(Materials provided)

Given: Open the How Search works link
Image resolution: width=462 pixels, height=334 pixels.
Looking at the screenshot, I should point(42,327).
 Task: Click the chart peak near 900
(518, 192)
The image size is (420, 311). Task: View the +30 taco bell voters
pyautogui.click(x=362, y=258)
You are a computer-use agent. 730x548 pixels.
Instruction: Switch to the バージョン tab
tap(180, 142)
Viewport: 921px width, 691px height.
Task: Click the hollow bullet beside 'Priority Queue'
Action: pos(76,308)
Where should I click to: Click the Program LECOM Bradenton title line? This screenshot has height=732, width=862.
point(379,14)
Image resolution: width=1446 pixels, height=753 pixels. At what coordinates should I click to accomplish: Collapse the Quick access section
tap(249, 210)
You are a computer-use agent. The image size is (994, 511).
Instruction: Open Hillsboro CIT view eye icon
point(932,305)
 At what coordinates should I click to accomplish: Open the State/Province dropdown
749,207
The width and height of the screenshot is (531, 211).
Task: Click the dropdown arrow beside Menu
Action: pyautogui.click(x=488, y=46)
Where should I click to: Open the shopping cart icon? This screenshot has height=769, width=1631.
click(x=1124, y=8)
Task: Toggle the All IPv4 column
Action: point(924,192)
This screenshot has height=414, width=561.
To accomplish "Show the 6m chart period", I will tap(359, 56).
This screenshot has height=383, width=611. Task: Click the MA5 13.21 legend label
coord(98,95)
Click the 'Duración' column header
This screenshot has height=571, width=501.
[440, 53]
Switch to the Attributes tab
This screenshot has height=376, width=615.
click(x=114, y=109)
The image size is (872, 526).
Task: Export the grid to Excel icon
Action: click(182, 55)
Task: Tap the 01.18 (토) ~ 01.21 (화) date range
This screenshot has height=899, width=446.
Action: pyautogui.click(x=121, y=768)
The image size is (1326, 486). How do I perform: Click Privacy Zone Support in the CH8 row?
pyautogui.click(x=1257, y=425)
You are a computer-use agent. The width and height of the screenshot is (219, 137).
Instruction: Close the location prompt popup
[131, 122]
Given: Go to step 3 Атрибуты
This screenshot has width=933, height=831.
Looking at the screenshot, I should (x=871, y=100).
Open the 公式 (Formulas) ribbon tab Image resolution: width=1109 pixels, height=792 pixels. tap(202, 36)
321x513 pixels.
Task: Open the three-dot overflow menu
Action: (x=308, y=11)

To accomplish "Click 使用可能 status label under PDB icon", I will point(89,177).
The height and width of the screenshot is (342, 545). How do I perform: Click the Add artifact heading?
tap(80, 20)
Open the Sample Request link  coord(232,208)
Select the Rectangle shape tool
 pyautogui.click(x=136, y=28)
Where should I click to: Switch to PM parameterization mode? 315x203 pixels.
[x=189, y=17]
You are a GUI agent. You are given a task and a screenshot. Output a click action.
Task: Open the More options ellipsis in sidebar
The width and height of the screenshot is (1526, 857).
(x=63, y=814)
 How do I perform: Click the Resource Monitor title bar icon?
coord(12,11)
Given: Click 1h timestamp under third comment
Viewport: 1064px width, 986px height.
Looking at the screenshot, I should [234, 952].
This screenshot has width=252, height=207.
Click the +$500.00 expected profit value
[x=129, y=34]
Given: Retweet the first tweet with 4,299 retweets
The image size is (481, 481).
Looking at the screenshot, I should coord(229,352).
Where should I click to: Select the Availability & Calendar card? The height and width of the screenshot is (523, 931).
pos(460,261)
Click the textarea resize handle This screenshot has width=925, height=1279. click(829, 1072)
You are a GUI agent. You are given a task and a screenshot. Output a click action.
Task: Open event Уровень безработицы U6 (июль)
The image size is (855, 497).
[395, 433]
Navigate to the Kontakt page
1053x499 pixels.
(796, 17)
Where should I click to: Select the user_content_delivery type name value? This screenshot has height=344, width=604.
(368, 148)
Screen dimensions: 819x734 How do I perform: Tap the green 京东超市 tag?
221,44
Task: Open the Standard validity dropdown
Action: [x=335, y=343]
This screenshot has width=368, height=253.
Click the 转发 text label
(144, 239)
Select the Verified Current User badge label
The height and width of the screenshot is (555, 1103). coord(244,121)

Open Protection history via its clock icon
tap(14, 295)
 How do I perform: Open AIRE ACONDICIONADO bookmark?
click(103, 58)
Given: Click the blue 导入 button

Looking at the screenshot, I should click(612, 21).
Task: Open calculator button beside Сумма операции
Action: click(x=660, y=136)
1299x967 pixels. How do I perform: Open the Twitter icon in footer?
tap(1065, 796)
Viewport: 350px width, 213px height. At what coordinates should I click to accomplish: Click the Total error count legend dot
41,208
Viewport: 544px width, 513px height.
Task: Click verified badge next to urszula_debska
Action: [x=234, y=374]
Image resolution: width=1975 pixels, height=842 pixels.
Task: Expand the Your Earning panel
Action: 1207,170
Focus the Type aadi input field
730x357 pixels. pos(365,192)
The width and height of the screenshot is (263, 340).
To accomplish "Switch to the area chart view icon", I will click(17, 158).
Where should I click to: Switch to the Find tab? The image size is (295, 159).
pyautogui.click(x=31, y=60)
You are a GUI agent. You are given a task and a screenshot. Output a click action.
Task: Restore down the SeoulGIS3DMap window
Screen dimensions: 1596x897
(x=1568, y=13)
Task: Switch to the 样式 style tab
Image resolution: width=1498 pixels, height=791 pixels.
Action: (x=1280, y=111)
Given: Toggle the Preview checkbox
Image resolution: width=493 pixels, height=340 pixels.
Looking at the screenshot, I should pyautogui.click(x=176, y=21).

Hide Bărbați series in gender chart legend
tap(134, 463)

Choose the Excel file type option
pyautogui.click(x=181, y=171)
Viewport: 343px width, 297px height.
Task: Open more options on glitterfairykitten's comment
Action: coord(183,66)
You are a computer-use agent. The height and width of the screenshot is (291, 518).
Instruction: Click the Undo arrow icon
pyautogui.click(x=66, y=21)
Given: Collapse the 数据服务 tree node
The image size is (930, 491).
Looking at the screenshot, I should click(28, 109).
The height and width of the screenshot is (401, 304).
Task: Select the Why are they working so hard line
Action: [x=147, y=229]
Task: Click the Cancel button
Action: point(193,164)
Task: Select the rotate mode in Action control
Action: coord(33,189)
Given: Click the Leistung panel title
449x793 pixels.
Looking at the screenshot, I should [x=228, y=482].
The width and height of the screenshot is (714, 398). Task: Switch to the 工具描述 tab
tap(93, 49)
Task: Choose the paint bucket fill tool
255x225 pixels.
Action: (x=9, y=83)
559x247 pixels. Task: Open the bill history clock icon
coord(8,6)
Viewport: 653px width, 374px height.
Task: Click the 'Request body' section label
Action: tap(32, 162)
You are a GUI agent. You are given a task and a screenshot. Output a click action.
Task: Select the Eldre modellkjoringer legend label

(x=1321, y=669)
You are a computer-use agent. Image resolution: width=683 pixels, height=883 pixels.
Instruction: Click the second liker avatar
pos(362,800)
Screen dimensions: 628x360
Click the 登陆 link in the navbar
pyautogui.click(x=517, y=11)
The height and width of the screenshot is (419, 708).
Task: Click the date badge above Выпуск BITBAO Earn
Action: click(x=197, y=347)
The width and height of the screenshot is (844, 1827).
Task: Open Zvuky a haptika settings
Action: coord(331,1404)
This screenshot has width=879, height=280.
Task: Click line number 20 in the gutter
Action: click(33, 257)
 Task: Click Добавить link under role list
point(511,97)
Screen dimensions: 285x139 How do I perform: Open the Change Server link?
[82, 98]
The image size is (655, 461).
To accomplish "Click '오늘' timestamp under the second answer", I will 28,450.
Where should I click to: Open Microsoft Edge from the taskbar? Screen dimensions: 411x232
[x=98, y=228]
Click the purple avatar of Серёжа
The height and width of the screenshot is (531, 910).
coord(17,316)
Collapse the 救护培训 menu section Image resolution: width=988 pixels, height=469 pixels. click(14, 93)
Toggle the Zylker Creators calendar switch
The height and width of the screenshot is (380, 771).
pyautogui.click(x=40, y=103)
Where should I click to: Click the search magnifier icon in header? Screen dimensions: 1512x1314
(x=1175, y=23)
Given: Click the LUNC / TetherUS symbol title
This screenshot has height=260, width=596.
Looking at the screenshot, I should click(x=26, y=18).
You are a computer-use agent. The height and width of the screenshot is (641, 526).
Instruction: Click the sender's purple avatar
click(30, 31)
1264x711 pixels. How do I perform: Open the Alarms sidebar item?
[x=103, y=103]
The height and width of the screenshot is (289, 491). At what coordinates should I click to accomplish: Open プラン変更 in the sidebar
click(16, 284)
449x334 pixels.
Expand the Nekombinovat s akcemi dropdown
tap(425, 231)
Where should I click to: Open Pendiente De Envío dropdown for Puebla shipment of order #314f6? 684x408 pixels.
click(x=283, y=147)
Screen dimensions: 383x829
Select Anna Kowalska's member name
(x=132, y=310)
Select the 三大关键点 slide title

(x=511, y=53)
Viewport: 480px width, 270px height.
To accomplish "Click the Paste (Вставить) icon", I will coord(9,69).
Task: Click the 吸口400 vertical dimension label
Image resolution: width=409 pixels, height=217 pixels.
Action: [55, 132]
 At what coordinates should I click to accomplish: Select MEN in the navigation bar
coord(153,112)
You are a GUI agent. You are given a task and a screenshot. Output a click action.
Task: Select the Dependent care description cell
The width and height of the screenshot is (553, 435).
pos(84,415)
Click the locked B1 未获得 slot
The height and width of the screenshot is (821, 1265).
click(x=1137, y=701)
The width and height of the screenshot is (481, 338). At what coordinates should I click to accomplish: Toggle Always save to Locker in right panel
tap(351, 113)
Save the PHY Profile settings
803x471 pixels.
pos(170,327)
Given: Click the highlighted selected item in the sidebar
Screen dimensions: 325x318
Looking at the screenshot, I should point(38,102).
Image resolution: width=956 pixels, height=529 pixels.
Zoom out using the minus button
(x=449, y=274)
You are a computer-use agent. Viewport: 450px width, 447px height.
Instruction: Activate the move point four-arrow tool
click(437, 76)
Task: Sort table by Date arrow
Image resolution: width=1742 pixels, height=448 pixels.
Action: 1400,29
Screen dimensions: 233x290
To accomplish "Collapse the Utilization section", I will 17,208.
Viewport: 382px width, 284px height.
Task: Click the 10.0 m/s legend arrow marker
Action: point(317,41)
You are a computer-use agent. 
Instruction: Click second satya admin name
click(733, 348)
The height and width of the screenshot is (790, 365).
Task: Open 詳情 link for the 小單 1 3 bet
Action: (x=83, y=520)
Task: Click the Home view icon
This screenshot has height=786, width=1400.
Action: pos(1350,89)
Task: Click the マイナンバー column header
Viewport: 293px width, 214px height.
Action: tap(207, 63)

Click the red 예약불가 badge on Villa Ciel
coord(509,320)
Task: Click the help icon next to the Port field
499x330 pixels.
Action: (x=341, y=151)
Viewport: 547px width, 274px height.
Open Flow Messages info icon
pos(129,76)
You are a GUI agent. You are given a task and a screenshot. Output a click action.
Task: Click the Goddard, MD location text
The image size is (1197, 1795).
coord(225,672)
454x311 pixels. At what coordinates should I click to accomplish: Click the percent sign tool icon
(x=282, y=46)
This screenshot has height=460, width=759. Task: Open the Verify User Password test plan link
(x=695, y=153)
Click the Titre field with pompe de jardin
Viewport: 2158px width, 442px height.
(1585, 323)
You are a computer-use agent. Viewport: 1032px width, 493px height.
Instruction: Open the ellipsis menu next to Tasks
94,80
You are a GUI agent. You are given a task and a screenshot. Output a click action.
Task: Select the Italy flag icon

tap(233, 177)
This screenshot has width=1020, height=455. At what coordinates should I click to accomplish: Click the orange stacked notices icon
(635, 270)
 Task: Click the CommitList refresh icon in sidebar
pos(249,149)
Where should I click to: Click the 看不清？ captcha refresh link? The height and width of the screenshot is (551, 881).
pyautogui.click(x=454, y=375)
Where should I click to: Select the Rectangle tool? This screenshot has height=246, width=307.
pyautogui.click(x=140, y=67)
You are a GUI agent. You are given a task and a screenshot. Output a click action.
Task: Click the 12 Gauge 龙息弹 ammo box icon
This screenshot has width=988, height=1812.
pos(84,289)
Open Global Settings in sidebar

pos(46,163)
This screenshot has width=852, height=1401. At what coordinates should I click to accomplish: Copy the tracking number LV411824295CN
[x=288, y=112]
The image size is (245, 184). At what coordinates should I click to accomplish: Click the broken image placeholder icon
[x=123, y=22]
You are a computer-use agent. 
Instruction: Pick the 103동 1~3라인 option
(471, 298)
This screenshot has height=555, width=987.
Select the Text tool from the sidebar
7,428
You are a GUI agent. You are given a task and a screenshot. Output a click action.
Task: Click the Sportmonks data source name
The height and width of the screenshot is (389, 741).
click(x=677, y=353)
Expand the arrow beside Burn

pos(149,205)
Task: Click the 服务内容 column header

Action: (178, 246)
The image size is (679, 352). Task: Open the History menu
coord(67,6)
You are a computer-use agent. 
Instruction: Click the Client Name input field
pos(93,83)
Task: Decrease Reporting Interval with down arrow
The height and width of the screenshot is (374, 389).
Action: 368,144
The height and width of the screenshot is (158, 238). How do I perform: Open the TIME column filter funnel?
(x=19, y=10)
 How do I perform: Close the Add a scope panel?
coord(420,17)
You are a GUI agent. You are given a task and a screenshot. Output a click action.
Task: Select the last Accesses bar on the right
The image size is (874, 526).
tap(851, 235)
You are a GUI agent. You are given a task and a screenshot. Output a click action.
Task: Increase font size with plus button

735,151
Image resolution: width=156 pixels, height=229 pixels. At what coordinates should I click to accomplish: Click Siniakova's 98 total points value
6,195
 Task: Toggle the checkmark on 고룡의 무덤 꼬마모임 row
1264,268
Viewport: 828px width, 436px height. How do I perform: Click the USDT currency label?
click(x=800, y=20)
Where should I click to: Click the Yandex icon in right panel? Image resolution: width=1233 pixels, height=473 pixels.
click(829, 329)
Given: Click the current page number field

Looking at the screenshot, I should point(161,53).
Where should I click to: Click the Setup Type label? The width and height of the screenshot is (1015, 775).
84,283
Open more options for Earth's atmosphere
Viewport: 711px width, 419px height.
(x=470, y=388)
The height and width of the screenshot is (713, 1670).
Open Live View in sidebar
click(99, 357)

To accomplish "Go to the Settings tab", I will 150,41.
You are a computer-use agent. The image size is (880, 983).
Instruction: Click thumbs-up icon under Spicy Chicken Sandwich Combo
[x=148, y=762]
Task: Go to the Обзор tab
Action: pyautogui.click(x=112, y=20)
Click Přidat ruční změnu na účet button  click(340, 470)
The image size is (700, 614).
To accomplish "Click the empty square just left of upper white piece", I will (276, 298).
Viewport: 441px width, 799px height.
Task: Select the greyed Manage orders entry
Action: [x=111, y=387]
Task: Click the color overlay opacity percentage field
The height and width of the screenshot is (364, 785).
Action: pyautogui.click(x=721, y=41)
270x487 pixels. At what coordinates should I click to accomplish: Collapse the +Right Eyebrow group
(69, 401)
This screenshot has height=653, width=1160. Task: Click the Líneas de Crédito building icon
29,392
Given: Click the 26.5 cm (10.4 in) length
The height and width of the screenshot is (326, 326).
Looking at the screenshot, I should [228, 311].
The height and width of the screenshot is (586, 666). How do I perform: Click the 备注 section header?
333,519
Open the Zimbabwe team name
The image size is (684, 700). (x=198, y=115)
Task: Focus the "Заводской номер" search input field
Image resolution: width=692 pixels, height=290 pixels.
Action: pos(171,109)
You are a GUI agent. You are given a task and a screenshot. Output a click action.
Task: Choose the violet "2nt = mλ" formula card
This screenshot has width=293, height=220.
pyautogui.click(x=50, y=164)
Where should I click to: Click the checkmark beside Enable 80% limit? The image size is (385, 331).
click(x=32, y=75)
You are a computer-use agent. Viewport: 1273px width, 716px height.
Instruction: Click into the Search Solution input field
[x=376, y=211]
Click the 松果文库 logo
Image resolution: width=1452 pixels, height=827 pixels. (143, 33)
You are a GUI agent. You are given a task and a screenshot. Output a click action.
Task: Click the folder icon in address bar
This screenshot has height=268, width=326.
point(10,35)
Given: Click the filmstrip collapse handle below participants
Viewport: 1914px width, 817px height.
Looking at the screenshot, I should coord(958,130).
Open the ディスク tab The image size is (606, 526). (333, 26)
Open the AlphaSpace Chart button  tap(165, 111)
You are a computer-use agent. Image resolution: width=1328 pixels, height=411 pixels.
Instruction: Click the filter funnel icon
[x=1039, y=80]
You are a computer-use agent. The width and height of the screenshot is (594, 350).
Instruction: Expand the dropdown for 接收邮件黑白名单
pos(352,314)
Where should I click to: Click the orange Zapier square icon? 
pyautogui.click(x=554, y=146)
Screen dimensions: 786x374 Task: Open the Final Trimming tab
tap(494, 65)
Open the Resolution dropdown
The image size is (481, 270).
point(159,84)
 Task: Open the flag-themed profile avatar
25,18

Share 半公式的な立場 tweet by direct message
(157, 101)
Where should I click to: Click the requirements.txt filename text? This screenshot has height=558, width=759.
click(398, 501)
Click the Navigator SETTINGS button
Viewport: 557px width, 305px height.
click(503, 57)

(End Materials provided)

• _Work order_
Search the data above for the string "handle" and copy each line that has it.

• _Task solution_
Click the textarea resize handle This screenshot has width=925, height=1279. click(829, 1072)
Given: Click the filmstrip collapse handle below participants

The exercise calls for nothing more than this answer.